◆ ZU LÖSENDE AUFGABEN ◆
#1 Welche ufed-Version ist im Forenthread zu ufed laut schmidicom gemäß packages.gentoo.org stable?
#2 Führe den Forenthread zu ufed und dem Perl-Update im Anschluss an den letzten Beitrag weiter.

Ja, mach ich inzwischen immer wenn ein Perl-Update rein kommt.Last edited by schmidicom on Wed Feb 11, 2015 3:24 pm; edited 1 time in total

----------

## Klaus Meier

Welche Version von ufed hast du denn installiert? Wenn du auf stable bist, versuche mal die 0.91.

----------

## schmidicom

0.91 ist doch stable?

----------

## Klaus Meier

Ich dachte, 0.91 ist testing und 0.90_rc2-r1 ist stable. Kann ja sein, dass die 0.90_rc2-r1 nicht mit dem neuen perl klar kommt. Die 0.91 läuft bei mir.

----------

## schmidicom

Also ich habe ufed in Version 0.91 drauf und gemäß packages.gentoo.org ist das Stable.

----------

## musv

Sitz grad an einem anderen Rechner. Deswegen weiß ich nichts über die Versionen. Aber beim Update am Wochenende kam die Fehlermeldung bei mir ebenfalls. 

Zumindest nach meinen Beobachtungen konnte ich keine Einschränkungen in der Funktion erkennen. Die Flags wurden alle korrekt gesetzt / entfernt.

◆ EINTRÄGE ◆
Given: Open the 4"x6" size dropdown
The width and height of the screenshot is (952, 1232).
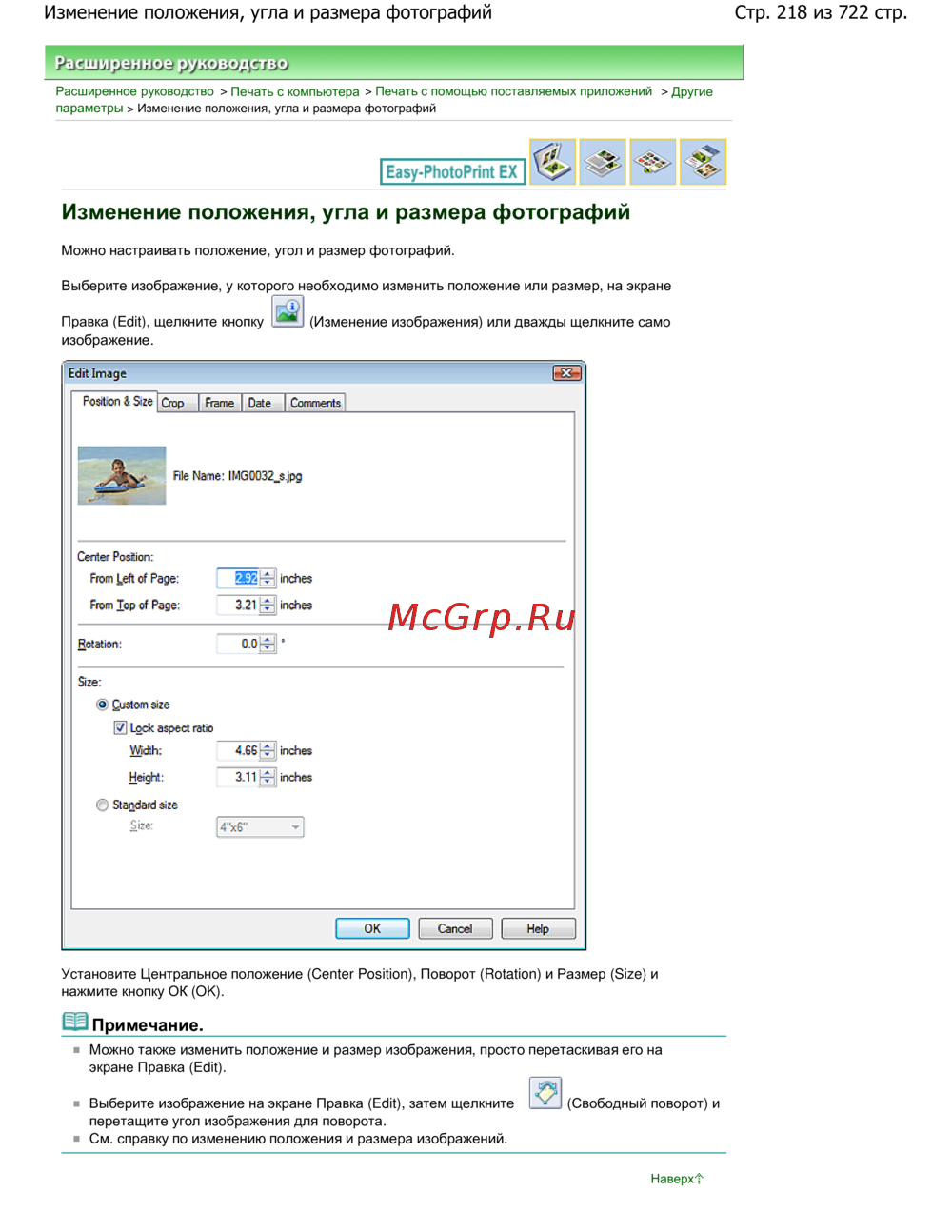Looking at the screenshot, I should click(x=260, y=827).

---

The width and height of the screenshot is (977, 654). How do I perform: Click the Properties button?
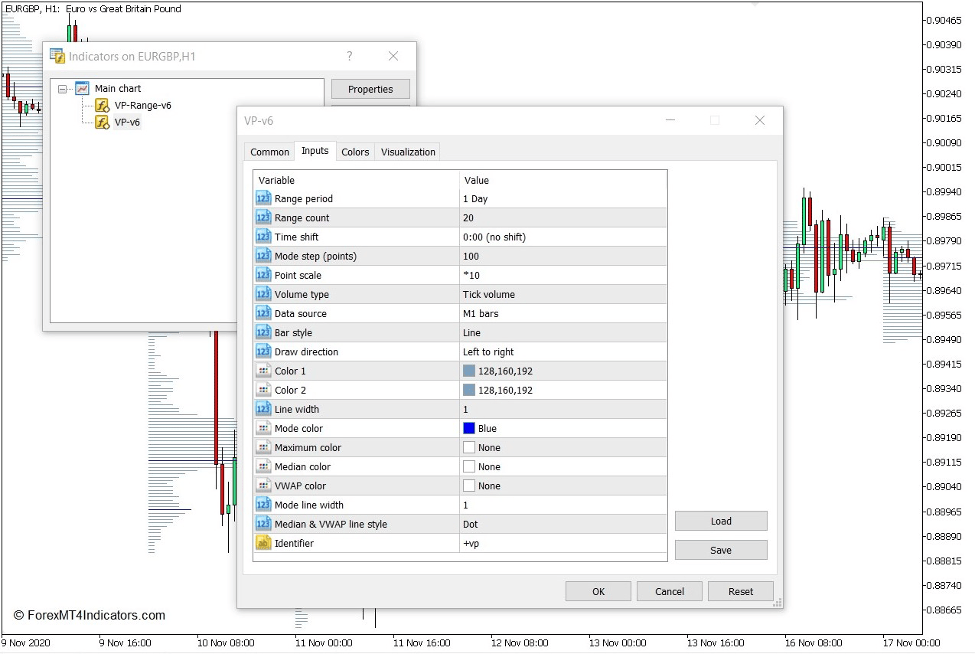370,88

...

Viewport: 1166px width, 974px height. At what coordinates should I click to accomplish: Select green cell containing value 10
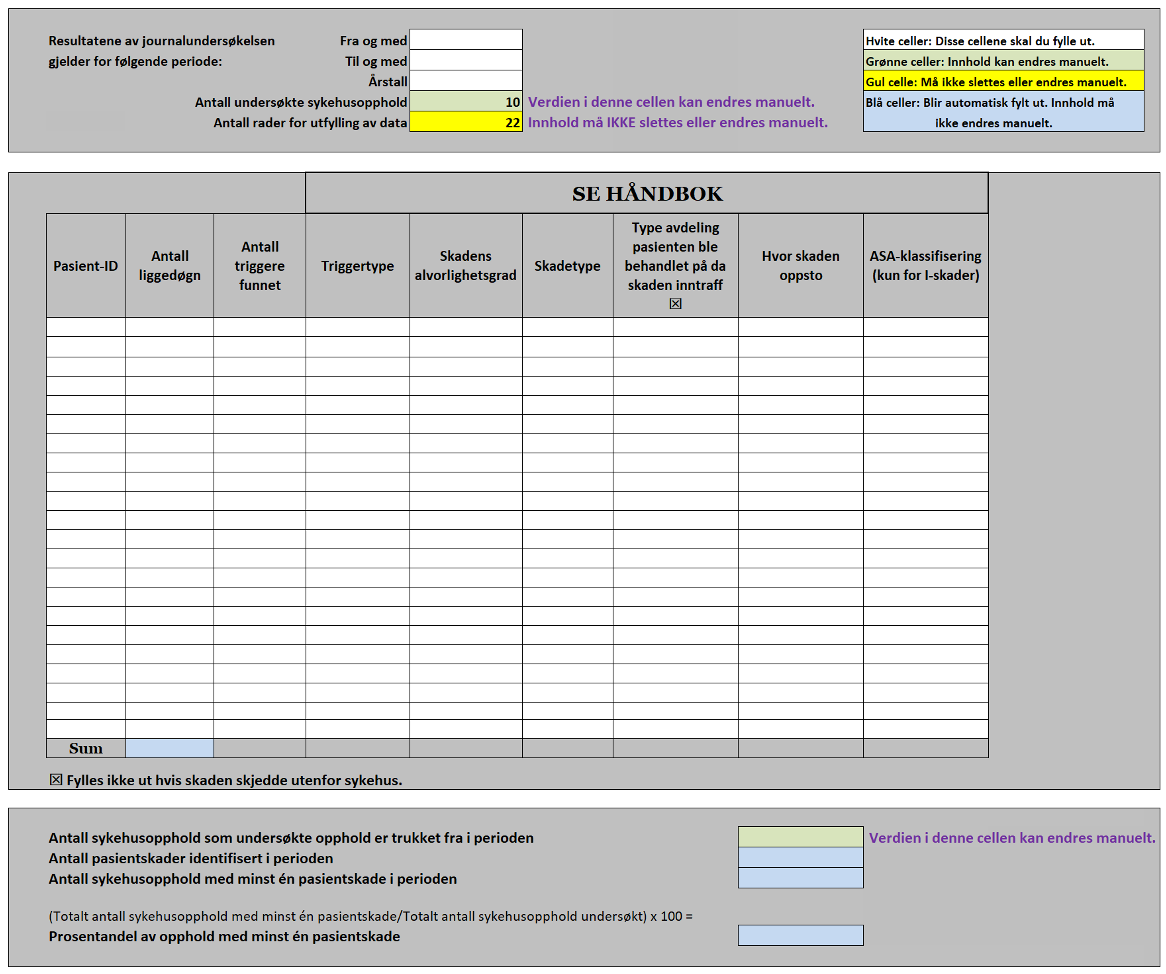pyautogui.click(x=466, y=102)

◆ LÖSUNGEN ◆
#1 Version 0.91.

#2
Der betroffene Rechner läuft bei mir auf ~amd64.

----------

## Yamakuzure

Da gibt es einen Bugreport zu. Höchstwahrscheinlich ist eine der gelesenen Dateien bei dir leer.

Ich habe da bereits eine Prüfung eingebaut. Wenn du magst, könntest du einmal die Live Version app-portage/ufed-9999 testen, ob ich die Fehlermeldung wirklich rausbekommen habe?

...ich sollte wirklich endlich Version 0.92 vorbereiten...

----------

## schmidicom

Habe gerade das live ebuild ausprobiert und dort ist die Meldung weg.

----------

## Yamakuzure

ufed-0.92 ist unterwegs. Mein Proxy-Maintainer schrieb mir, dass er versucht das noch diese Woche zu erledigen.

----------

## Yamakuzure

ufed-0.92 ist im Portage Baum. Das Problem sollte hierin gelöst sein.

----------

## schmidicom

Bei mir funktionierts, Danke.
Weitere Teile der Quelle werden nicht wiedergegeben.